To this I say, "Fuck French Bread! French bread is for Fairies!"

While some readers may take this as some sort of Homophobic slander, I assure you that it is not. I use the word in its original and accurate sense. I am referring to the faerie people, those little winged creatures; capricious, delicate and self-involved. The fact that humanity is now also being sucked in by the airy, insubstantive, half-pleasures of French bread is a sign of our moral decline.

What has become of dark heavy German bread? Bread which embraces the earth and human labour? What has become of the People's Bread? I speak of Rye and Pumpernickel and Linseed Farmer's Bread.

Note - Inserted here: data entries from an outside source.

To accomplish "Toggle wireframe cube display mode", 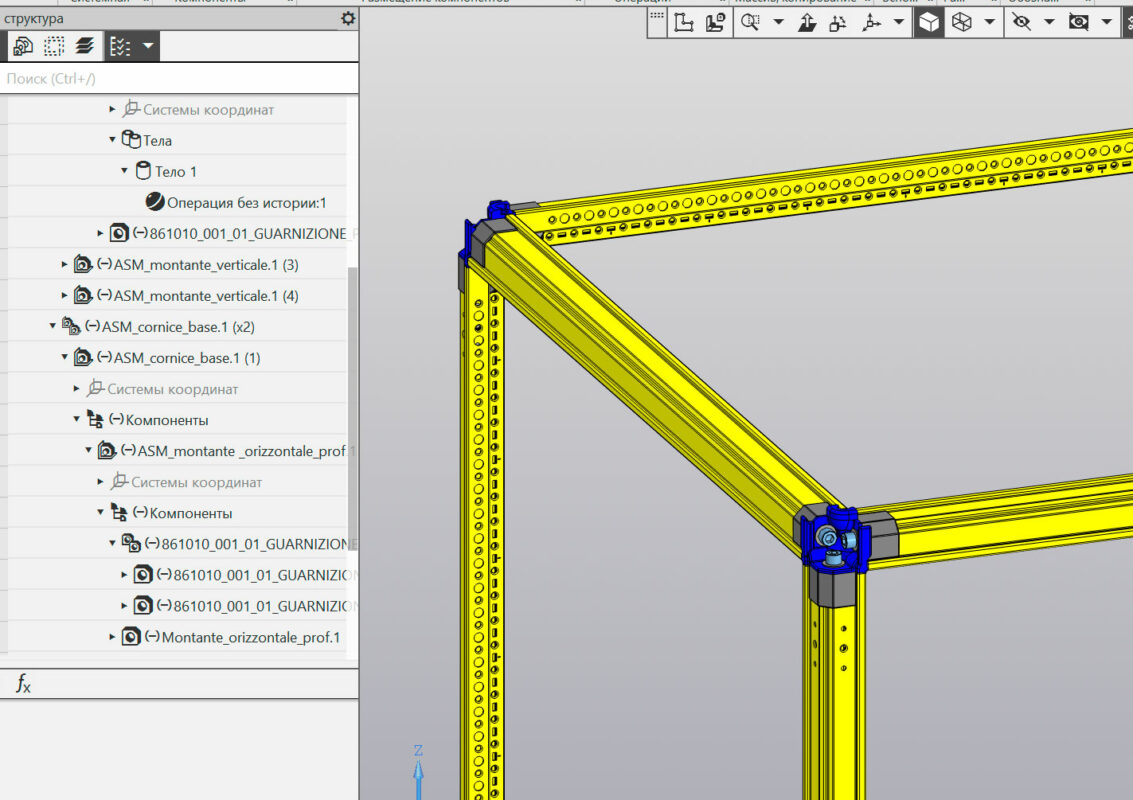I will (961, 22).
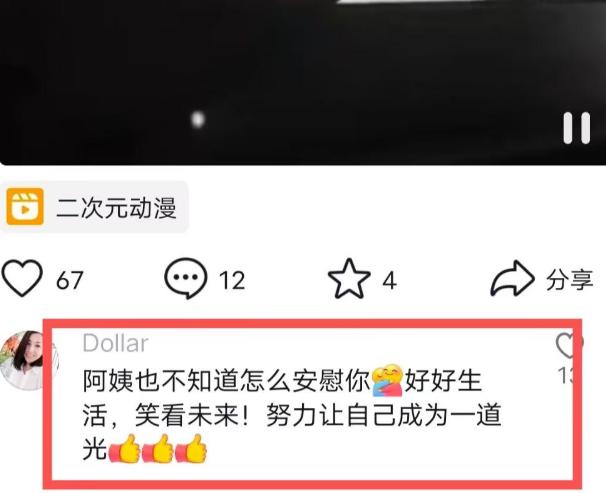This screenshot has height=493, width=606.
Task: Click the dark video player area
Action: (303, 82)
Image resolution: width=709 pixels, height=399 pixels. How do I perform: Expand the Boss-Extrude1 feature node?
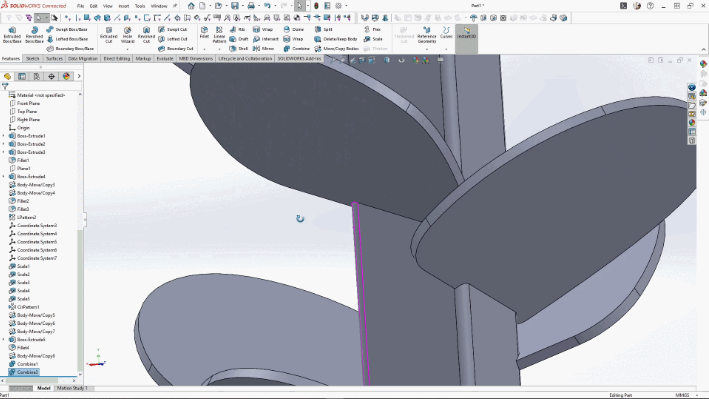click(4, 136)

It has been said that Western painting (until the 20th Century) seeks to disguise its own fabrication, that it hides its brush-strokes under layers of effacement, attempting to perpetuate an ungrounded image of fantasy which floats before our eyes magical and sourceless, while Asian art, particularily Chinese ink-painting, embraces the brush-stroke, bringing it to the forefront, balancing art and artifice, acknowledging and indeed celebrating the human hand and physical brush which has produced the image. Clearly the Chinese style is more complex and meaningful allowing the viewer endless degrees of contemplative opportunity. This is why I sold off most of my Raphaels and Rembrandts in order to purchase works by Wen Zhengming and Wu Daozi -- but Lo!, I am developing an analogy here and must press on.

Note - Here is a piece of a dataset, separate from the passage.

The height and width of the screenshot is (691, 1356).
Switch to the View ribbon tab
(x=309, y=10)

Just as Western painters have tried to hide their own mortal role in the act of creation, French bread strives obsessively to eradicate its own roots in grain and soil, to develop a radiant and diaphonous, but ultimately substanceless, aliment. While the product of these mendacious labours is delicate and beautiful it cannot be compared to the multi-layered honesty of German bread, a bread which embraces the wholeness of the wheat, the twelveness of the grains and the dark fertile colour of the earth.

The baguette is a bread which says "I am too good to care for my fellow man." It cries out, "I will take the wheat and leave you the chaffe." While this may be appropriate in one's choice of apparel or motorcar, one's choice of bread reflects one's humanity at a very basic level, and to choose French bread is to declare oneself uninterested in anything difficult. To choose French bread is to choose aesthetics over morality, fantasy over reality and utopianism over the rough inefficiencies of democracy.

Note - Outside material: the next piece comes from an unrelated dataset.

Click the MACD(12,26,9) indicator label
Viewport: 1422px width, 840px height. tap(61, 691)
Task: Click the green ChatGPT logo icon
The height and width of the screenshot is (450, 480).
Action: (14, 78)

It is my firm opinion that this trend in bread popularity foreshadows our doom in the most clear and direct manner possible. We will all go under, daydreaming about heaven, even while we are too lazy and selfish to battle in the dirt and trenches here on earth against the incoming minions of hell.

9 Comments:

Blogger me said...

bread is a last resort. all of them take too much time to chew, unless it's unsubstantial bread, in which case it's not about the bread anyway, but about what's on it or in between the slices.

8:56 p.m.  
Blogger Matthew Lie - Paehlke said...

do not blame bread for your own inability to chew properly. indeed a rigorous practice schedule with some of the more demanding breads can rectify this common inferiority within a few months.

10:17 a.m.  
Blogger Bottle Rocket Fire Alarm said...

I'll eschew the cultural arrogance of french bread and keep to my grainy oats and ryes.

You're a godd man, MVM.

11:22 a.m.  
Blogger Matthew Lie - Paehlke said...

At this time, I would like to observe that someone has come upon my "web portal" by searching upon the google search engine for: "German Pumpernickel"+"Faerie"

Where are my doubters now?!?!

2:27 a.m.  
Blogger justin said...

You speak as one who has, sadly, never set lips on a true French Bread, for no other bakery product known to man more accurately portrays the terroir from which it's meager beginnings spring.

Rye, pumpernickel, fine breads for beer. A true bread milled from the great flours of Normande is fit for your bottle of Lafite!

And for the rabble, let them eat crust!

10:49 a.m.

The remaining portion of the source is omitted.